Genome-Guided Discovery of the Myxobacterial Thiolactone- Containing Sorangibactins

In this study, an unprecedented myxobacterial siderophore termed sorangibactin was discovered by heterologous expression of a coelibactin-like nonribosomal peptide synthetase (NRPS) gene cluster from the Sorangiineae strain MSr11367 in the host Myxococcus xanthus DK1622. De novo structure elucidation uncovered a linear polycyclic structure consisting of an N-terminal phenol group, an oxazole, tandem N-methyl-thiazolidines, and an unusual C-terminal gamma-thiolactone moiety. Except for the unprecedented oxazoline dehydrogenation to form an oxazole, which we show to be catalyzed by a cytochrome P450-dependent enzyme, other tailoring steps were found necessary for efficient downstream processing.
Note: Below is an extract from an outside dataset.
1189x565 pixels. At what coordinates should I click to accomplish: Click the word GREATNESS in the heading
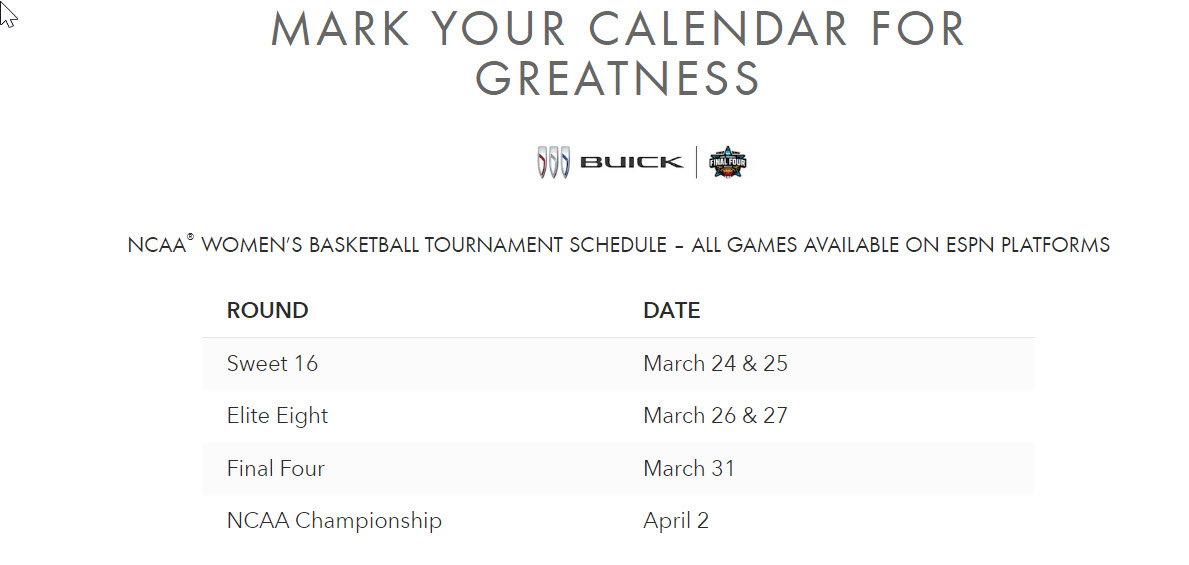coord(618,78)
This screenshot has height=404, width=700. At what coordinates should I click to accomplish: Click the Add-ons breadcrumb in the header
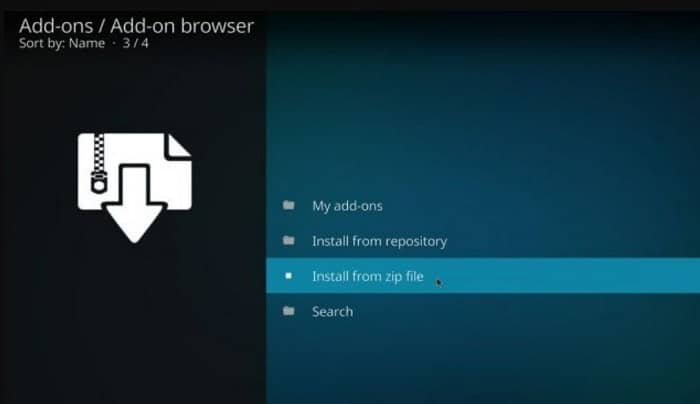click(56, 26)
The unusual thioesterase (TE) domain is proposed to select homocysteine or methionine for offloading involving an intramolecular gamma-thiolactone formation. Its active site comprises a rare cysteine, which was found essential for product formation by point mutation to alanine or serine, which both abolished its activity. This unusual release mechanism and the resulting rare thiolactone structure can serve as a starting point for detailed biochemical investigations.

Automated summary

An unprecedented myxobacterial siderophore called sorangibactin was discovered in this study by heterologous expression of a coelibactin-like nonribosomal peptide synthetase (NRPS) gene cluster in a host strain. The structure of sorangibactin was found to be a linear polycyclic structure with multiple rings and functional groups. The study also revealed an unusual release mechanism involving a thioesterase (TE) domain, which can be further investigated for biochemically detailed studies.